Longhair Records and Charley’s Records and CDs in Albuquerque, New Mexico, puts you in a mid-century grid of motels, strip malls, and international businesses along Central and Menaul, remnants of Route 66 layered with newer immigrant-owned shops that give the area a lived-in feel.
Around Renaissance Records in Birmingham, Alabama, the setting is a more walkable, student-adjacent neighborhood near Five Points South, where older buildings, bars, and small shops create a denser, more continuous street life.
Trolley Stop Record Shop in Oklahoma City, OK, sits in a transitional area just north of downtown, where historic structures, empty lots, and incremental reinvestment all sit side by side.
Around Shangri-La Records, in Memphis, Tennessee, you’re in Midtown, where older residential streets meet a lively commercial strip of tattoo shops, bars, restaurants, and music venues that has a layered, slightly gritty energy that feels tied to the city’s musical identity.
And near Record Exchange in the Southampton neighborhood of St. Louis, Missouri, the pattern shifts again: a compact, hyper-local commercial strip along Hampton Avenue, with a mix of long-standing neighborhood businesses and newer arrivals, all embedded within a residential fabric that feels steady, lived-in, and distinctly St. Louis. (The shop is also a modernist architectural marvel, built in 1961 and located in the former Buder Branch of the St. Louis Public Library.)
In Phoenix, Arizona, attempts to wander around places like Stinkweeds and Tracks in Wax proved mostly futile, not for lack of interesting surroundings, but because the distances, the heat, and the sheer hostility of the pedestrian environment make walking really suck. But that’s an urban planning rant for another time.

These walks aren’t curated or exceptional; they’re just a random cross-section of where I’ve ended up over the past year. But they don’t have to be remarkable to matter. In fact, that’s the point. As John R. Stilgoe wrote, “outside lies magic,” pretty much wherever outside is.
Hunting for records never happens in a vacuum; it’s a real-world, physical experience of people and places, an invitation to explore and … wander. And the records themselves, the ones in the used bins anyway, often reflect the social and cultural layers of the surrounding city and its residents. So pick a store. Go there. Walk around. Get lost. Be a flaneur. Deambulate. Dérive.

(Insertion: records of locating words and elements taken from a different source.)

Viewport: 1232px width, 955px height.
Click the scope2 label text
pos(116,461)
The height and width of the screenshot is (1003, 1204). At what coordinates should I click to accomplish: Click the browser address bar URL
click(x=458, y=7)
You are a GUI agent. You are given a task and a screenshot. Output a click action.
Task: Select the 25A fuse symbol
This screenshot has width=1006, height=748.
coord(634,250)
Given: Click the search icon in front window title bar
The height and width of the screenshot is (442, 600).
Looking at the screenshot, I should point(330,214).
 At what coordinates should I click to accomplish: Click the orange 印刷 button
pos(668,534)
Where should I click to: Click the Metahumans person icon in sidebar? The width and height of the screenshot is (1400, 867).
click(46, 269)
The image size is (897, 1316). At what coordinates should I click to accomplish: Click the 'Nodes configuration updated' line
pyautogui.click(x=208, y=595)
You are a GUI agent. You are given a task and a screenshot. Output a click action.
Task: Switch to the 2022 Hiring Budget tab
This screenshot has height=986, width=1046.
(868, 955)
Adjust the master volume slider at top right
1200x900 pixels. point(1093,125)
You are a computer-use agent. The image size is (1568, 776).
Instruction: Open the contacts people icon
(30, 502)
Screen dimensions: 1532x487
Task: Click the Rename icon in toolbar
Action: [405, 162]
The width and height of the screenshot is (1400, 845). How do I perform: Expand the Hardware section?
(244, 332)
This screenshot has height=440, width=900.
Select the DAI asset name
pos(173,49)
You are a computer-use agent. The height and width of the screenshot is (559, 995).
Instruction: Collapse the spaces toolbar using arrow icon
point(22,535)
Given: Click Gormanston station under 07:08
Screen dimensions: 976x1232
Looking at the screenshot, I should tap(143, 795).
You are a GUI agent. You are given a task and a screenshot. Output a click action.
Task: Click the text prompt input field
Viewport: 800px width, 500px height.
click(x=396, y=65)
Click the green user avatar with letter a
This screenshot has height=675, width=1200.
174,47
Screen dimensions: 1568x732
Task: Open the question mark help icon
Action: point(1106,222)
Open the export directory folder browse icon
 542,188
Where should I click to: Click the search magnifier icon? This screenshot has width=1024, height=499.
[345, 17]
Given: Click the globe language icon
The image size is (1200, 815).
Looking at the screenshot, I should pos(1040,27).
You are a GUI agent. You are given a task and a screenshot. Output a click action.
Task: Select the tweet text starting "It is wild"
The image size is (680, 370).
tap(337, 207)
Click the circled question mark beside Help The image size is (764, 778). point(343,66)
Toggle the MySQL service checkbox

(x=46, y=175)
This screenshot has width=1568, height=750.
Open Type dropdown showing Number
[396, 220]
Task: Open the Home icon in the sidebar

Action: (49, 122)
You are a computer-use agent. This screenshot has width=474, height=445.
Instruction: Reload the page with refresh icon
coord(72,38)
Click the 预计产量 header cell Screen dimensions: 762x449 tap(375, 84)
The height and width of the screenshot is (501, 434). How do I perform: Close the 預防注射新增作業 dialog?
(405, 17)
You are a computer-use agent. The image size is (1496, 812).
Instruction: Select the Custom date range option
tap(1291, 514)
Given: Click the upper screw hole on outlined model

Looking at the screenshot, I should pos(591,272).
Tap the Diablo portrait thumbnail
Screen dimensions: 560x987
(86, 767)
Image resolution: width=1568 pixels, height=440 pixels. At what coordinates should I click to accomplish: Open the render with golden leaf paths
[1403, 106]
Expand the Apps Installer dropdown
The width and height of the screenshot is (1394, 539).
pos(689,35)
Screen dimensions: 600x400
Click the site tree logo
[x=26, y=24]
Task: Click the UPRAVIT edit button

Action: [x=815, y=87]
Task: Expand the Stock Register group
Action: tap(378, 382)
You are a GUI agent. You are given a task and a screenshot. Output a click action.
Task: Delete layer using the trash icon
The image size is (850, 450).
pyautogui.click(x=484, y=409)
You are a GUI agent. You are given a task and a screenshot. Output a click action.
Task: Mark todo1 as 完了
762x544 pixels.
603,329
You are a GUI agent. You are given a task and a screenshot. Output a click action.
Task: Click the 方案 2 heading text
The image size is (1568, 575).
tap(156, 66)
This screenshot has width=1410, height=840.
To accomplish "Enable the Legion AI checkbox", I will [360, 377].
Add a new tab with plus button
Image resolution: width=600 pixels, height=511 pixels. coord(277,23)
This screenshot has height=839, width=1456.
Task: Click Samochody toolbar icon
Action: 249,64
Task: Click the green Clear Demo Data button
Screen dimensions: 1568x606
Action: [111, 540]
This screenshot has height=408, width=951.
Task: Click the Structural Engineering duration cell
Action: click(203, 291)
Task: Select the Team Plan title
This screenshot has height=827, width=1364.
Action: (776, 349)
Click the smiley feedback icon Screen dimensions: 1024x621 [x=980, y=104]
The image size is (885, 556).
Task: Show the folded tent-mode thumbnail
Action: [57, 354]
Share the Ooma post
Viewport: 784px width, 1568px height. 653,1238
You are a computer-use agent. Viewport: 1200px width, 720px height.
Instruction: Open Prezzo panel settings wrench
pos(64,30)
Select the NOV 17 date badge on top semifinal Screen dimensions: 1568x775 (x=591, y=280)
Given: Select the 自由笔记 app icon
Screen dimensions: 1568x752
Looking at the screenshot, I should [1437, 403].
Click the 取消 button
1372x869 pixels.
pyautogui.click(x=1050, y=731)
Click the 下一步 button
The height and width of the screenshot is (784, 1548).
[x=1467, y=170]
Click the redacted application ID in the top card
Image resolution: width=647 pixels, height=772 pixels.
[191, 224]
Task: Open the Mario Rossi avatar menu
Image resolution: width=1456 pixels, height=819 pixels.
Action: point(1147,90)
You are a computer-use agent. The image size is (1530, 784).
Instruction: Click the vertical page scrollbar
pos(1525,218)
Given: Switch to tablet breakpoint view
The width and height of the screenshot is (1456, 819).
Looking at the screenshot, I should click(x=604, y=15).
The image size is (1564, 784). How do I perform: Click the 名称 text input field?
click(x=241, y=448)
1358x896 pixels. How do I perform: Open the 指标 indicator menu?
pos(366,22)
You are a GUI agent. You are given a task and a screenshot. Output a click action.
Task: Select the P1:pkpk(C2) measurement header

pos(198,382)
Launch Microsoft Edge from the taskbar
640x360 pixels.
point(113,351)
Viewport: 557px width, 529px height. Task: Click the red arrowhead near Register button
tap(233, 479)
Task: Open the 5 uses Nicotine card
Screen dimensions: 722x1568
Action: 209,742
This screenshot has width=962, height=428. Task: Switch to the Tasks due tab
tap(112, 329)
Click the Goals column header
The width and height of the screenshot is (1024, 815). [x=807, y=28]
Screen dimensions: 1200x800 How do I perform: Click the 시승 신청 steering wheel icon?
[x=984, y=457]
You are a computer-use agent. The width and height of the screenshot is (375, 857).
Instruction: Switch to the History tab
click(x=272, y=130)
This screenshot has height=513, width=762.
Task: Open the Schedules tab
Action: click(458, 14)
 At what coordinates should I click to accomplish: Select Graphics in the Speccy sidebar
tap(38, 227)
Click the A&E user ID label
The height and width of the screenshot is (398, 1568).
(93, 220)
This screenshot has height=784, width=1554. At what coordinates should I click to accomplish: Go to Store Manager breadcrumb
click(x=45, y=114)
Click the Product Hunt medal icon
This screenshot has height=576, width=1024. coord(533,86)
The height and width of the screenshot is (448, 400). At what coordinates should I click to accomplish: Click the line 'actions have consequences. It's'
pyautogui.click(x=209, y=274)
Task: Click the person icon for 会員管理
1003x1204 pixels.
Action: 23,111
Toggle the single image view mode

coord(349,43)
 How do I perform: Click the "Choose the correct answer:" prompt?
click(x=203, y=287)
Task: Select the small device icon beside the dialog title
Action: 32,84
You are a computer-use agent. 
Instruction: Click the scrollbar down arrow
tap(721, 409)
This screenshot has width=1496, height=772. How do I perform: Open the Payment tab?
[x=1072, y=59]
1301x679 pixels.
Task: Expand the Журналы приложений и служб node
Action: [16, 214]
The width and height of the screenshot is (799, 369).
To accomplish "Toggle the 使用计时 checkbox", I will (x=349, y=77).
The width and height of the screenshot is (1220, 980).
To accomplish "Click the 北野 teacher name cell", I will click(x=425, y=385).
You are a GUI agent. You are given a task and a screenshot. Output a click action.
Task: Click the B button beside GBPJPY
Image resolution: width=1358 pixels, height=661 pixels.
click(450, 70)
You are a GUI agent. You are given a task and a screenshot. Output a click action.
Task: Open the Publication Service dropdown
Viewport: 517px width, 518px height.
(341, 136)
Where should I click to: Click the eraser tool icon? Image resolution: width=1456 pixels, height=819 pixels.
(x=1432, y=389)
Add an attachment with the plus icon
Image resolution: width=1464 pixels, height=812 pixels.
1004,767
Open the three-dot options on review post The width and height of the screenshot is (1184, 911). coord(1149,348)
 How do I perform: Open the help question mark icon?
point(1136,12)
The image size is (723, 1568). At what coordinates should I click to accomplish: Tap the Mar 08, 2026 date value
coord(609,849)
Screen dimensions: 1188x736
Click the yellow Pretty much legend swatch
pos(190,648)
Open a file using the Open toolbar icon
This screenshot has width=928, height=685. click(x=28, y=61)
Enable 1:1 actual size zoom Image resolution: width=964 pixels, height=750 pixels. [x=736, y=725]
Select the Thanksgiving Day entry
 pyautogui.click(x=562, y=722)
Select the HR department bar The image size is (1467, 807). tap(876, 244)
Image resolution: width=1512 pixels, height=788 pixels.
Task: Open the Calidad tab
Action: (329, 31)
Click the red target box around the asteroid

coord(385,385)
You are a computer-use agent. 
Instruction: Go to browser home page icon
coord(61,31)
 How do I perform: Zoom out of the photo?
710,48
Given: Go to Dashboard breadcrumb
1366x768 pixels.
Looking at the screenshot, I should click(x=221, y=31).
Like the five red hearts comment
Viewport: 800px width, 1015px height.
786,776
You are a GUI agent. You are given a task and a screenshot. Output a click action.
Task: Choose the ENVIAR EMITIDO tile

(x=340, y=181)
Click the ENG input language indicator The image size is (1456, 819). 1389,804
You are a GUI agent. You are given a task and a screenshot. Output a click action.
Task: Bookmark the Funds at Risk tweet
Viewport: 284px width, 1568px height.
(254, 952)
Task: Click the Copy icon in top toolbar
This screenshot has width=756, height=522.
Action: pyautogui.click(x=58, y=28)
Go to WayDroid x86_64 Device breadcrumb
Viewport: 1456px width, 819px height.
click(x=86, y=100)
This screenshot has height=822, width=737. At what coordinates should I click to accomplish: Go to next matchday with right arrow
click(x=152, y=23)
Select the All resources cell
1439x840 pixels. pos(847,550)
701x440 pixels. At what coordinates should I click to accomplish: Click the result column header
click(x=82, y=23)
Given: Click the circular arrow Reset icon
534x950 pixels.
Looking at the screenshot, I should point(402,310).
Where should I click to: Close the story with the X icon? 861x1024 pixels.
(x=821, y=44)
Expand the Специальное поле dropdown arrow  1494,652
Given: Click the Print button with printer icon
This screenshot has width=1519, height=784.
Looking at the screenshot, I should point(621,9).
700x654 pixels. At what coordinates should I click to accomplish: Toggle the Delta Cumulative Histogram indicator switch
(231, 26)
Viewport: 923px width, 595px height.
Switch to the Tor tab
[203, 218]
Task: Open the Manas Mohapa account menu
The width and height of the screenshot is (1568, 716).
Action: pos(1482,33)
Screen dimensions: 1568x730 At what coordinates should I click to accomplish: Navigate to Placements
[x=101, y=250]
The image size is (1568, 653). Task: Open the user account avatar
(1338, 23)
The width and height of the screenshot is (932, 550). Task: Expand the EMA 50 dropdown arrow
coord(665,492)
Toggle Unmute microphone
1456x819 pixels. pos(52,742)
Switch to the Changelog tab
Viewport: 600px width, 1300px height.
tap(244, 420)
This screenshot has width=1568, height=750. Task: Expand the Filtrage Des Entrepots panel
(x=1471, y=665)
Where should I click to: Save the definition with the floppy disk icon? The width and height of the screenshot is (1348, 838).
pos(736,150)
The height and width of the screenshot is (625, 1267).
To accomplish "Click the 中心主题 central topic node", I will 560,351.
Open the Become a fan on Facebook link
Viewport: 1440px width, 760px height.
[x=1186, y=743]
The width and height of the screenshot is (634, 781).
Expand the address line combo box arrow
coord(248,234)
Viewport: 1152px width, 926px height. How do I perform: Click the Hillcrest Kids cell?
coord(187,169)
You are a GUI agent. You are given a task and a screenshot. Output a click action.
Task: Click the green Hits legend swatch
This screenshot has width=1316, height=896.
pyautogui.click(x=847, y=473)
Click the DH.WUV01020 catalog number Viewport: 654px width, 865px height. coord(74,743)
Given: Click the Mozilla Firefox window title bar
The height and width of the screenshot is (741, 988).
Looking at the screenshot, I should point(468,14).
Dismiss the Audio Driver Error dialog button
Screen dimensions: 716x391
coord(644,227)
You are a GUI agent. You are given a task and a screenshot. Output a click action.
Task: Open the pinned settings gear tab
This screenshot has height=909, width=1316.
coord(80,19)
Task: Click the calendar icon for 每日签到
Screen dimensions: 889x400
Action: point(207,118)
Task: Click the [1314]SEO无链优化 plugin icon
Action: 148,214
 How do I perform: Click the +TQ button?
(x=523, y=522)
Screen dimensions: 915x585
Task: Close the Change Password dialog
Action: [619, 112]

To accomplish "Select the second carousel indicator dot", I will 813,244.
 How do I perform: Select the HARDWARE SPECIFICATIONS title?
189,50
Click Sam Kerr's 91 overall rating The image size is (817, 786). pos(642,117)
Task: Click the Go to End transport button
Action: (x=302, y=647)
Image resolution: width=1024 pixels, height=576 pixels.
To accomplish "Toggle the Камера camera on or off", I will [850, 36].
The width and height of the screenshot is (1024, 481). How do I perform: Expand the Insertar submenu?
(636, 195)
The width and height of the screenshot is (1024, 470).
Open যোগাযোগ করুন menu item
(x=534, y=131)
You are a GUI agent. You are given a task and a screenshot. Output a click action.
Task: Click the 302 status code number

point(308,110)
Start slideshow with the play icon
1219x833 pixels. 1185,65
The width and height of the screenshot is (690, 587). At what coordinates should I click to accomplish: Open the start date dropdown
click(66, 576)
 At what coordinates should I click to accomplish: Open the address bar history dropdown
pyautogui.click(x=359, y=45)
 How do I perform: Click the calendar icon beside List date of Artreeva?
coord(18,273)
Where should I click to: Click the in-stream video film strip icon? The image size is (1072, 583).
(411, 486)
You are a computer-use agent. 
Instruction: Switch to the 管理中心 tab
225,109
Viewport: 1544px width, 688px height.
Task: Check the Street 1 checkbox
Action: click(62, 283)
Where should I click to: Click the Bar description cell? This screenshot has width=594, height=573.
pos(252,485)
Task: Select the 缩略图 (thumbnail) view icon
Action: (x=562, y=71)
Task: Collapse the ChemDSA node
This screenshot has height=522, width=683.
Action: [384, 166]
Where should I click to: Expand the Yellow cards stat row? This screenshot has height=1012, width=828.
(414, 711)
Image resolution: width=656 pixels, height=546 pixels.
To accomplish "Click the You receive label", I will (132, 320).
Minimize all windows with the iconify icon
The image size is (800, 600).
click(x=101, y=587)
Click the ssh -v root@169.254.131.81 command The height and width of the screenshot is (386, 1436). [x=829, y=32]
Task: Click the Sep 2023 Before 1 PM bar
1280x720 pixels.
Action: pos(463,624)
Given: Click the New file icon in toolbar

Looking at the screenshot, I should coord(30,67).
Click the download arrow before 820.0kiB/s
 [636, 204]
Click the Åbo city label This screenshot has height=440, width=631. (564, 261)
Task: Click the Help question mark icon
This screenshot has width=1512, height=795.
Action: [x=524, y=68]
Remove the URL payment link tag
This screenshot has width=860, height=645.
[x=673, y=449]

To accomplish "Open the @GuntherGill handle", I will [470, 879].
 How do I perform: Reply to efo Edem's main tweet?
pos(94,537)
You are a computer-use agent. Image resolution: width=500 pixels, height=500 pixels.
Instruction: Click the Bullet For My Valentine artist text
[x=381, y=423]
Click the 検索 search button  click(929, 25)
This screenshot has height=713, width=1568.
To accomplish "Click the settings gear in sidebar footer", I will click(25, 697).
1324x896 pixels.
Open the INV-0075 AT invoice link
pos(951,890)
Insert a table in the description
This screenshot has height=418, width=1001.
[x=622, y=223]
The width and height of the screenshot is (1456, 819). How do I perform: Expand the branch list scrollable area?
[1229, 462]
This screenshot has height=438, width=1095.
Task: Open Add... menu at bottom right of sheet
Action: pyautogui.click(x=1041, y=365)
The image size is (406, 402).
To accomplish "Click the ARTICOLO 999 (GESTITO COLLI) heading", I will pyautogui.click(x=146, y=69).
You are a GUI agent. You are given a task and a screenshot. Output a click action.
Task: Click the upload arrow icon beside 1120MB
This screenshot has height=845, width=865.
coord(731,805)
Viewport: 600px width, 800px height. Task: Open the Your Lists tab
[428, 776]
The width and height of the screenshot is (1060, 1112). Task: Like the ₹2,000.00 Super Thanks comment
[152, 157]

Oh, and ask the record store if it does shipping so you don’t break your back along the way.



This is the best thing yet on the Lung. You're a great writer and I'm grateful to know you.
Great stuff. I'd add that in a complicated/income-all-over-the-place city, the used record stores (and thrift stores) vary in their personality and inventory as much as their neighborhoods do. Records I've scooped from the $2 or $0 bin in the business district's tourist-oriented, Record-Store-Day-observing shop have got me $5 or $15 or (in a memorable instance) $175 of trade value at a shop a few dozen blocks and eight sociocultural zones away. Everybody wins!